A suspensão da licitação pelo Tribunal de Contas não tem qualquer relação com a falta de interessado. É claro que cidades do porte da nossa não se enquadram no rol das mais atrativas, entretanto, a suspensão da licitação ocorreu por conta da equação composta pelo valor fixado para a tarifa, o número atual de usuários pagantes e o custo dos serviços. Seguindo a mesma metodologia que adotamos para a Área Azul encomendamos um estudo do potencial, acrescentando uma linha para a FEF e outra para a Universidade Brasil, pois acreditamos que com a implantação de um transporte coletivo eficiente e confiável podemos aumentar em pelo menos 100% o número de usuários pagantes. Esse estudo será entregue nos próximos dias e apresentado ao Tribunal de Contas e, posteriormente, servirá de base para a continuidade do processo licitatório. Hoje transportamos em Fernandópolis cerca de 13.000 pagantes por mês, enquanto Votuporanga transporta 45.000 pessoas/mês. Alguma coisa está errada e temos que corrigir.
Que lição de casa a prefeitura ainda tem que fazer para os resultados começarem a aparecer?
Embora o momento político e econômico do País seja péssimo, o André assumiu tendo pela frente grandes desafios, que não foram enfrentados anteriormente, entre elas, destaco a divida o IPREM, Ajuste fiscal, Plano de carreira, Transporte Coletivo, Área Azul, Cemitérios, sérios problemas ambientais e outros desafios não menos importantes. Assim, a primeira lição de casa é enfrentar esses desafios. Todos eles estão neste momento na pauta do dia do prefeito, estão sendo enfrentados um a um. Embora não seja está à intenção da entrevista, mas não posso deixar de dizer que muito já foi feito em oito meses de Gestão e muito em decorrência do dinamismo e criatividade do André, dos apoios políticos do Fausto e do Gilmar, e da equipe de Secretário e do empenho dos servidores. Estamos plantando e vamos começar a colher a partir do ano que vem com abundância. A lição de casa é continuar fazendo o que tem que ser feito, embora as medidas às vezes sejam amargas, devemos administrar com eficiência, ou seja, oferecer um serviço público de qualidade no menor custo possível.

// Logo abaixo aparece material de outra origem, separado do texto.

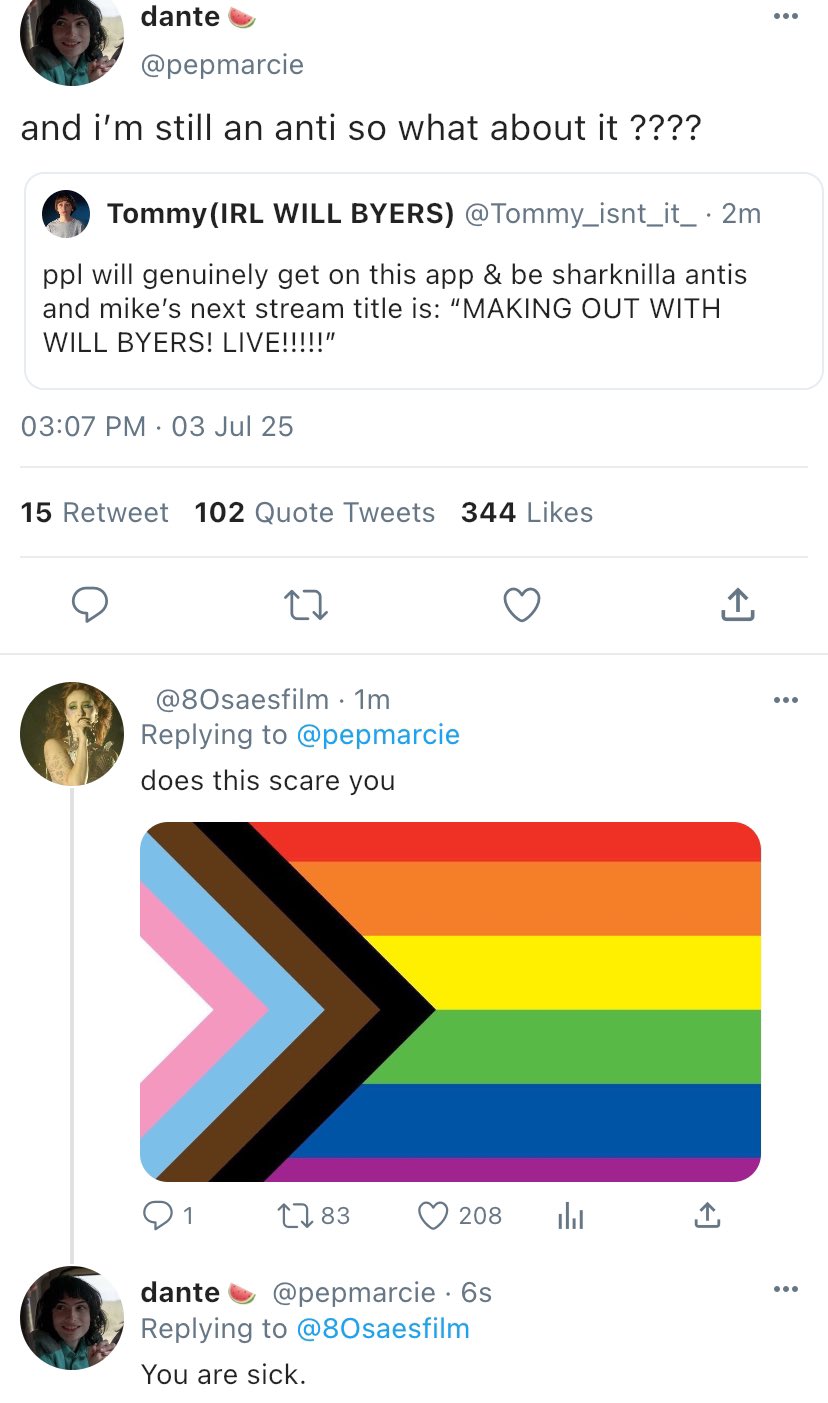Open the progress pride flag image

coord(450,1000)
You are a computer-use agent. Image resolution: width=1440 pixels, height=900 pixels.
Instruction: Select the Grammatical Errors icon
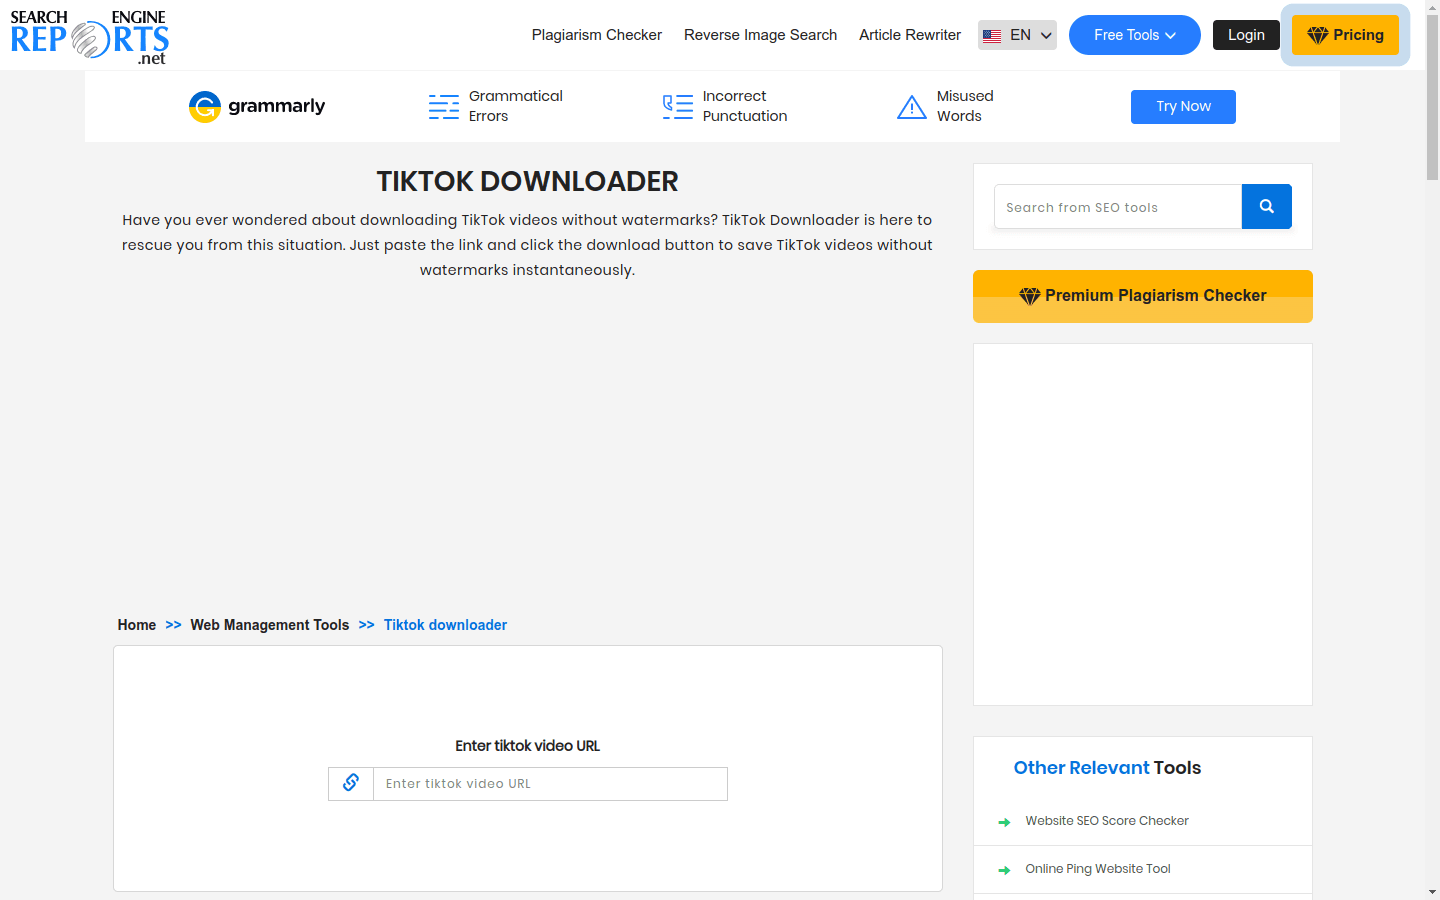coord(443,106)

Já dá para traçar uma expectativa de gestão para os próximos três anos?
O que a minha experiencia revelou nestes anos é que o sucesso da administração está intimamente ligado a forma de agir do Prefeito. É ele que impõe o ritmo da administração, que escolhe as prioridades. Com base neste conhecimento é que posso garantir que as expectativas para o futuro são ótimas, repito, em poucos meses de Governo resolvemos problemas crônicos na área ambiental, reduzimos significativamente os custos notadamente com aluguel, colocamos a cidade novamente no mapa da nossa região, a cidade está mais bonita, mais limpa, mais organizada e para o futuro temos várias boas surpresas para os fernandopolenses, tudo isso graças ao dinamismo e criatividade do André. O que peço neste momento é que a população confie na administração.